Instead of incrementing `f_count' directly, we'll use the reference that
will be returned by fd_getfile(9). For that call FREF(9) earlier.
ok?
Index: kern/kern_descrip.c
===================================================================
RCS file: /cvs/src/sys/kern/kern_descrip.c,v
retrieving revision 1.147
diff -u -p -r1.147 kern_descrip.c
--- kern/kern_descrip.c 9 Apr 2018 13:59:03 -0000 1.147
+++ kern/kern_descrip.c 10 Apr 2018 10:53:33 -0000
@@ -1297,22 +1297,26 @@ dupfdopen(struct proc *p, int indx, int
*/
if ((wfp = fd_getfile(fdp, dupfd)) == NULL)
return (EBADF);
+ FREF(wfp);
/*
* Check that the mode the file is being opened for is a
* subset of the mode of the existing descriptor.
*/
- if (((mode & (FREAD|FWRITE)) | wfp->f_flag) != wfp->f_flag)

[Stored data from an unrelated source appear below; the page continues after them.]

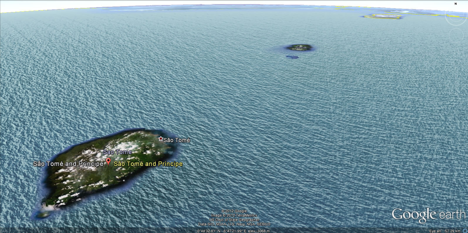
Task: Select the yellow São Tomé and Príncipe label
Action: click(148, 164)
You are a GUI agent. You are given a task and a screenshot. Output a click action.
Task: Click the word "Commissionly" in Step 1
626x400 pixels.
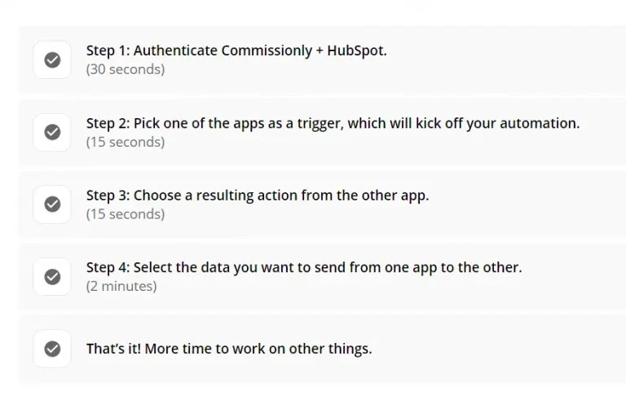[267, 51]
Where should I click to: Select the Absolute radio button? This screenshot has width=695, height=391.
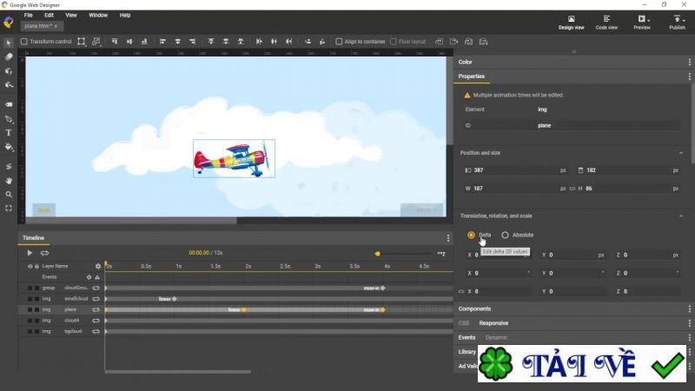pos(506,235)
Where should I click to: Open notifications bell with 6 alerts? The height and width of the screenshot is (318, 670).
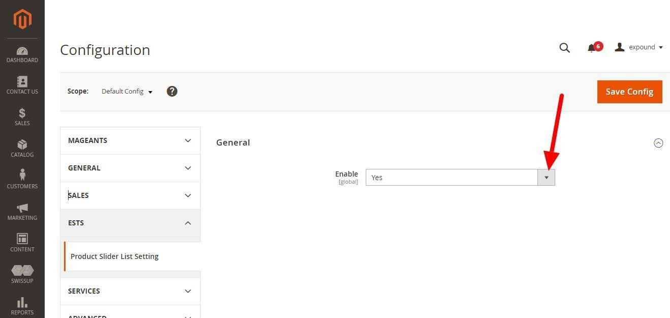click(592, 48)
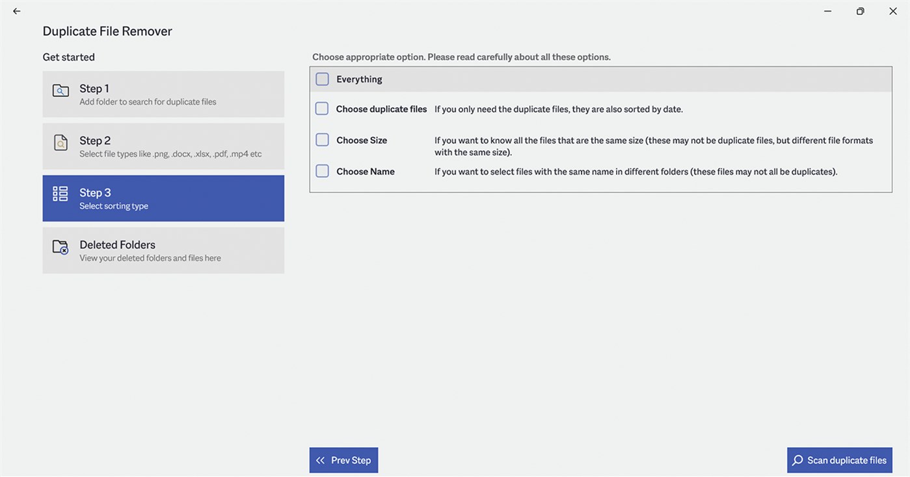Click the magnifier icon on Scan button
This screenshot has width=910, height=477.
click(797, 460)
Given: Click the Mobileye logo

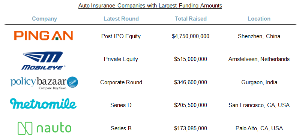Looking at the screenshot, I should pyautogui.click(x=43, y=61).
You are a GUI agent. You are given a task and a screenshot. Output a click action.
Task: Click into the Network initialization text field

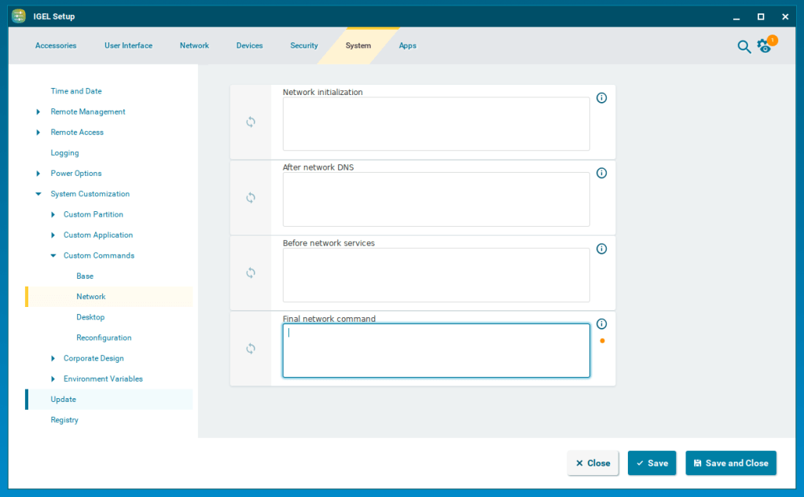click(x=435, y=124)
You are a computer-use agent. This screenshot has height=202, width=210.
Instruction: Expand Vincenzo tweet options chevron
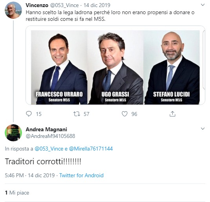coord(203,5)
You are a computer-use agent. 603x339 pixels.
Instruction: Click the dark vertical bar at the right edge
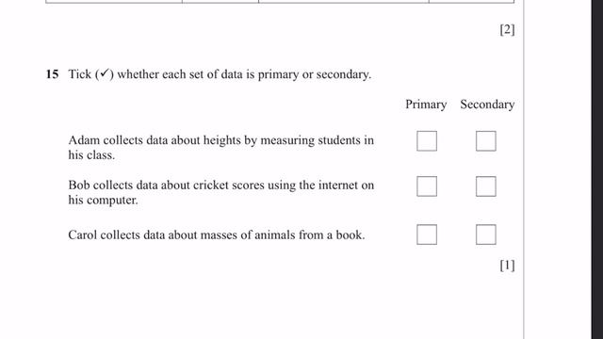tap(597, 170)
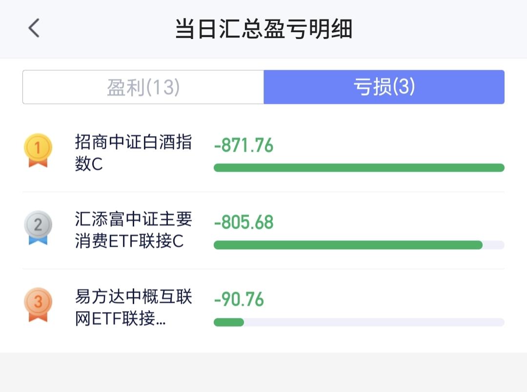Open 易方达中概互联网ETF联接 fund entry
The width and height of the screenshot is (527, 392).
click(x=133, y=307)
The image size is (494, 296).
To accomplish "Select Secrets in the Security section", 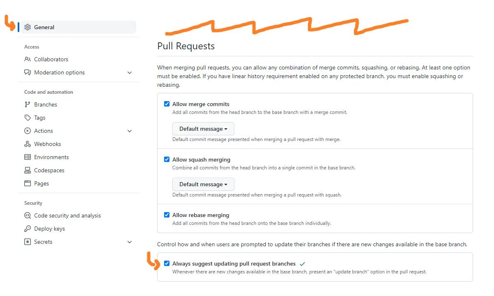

+ if (((mode & (FREAD|FWRITE)) | wfp->f_flag) != wfp->f_flag) {
+ FRELE(wfp, p);
return (EACCES);
- if (wfp->f_count == LONG_MAX-2)
+ }
+ if (wfp->f_count == LONG_MAX-2) {
+ FRELE(wfp, p);
return (EDEADLK);
+ }
fdp->fd_ofiles[indx] = wfp;
fdp->fd_ofileflags[indx] = (fdp->fd_ofileflags[indx] & UF_EXCLOSE) |
(fdp->fd_ofileflags[dupfd] & ~UF_EXCLOSE);
if (ISSET(p->p_p->ps_flags, PS_PLEDGE))
fdp->fd_ofileflags[indx] |= UF_PLEDGED;
- wfp->f_count++;
fd_used(fdp, indx);
return (0);
}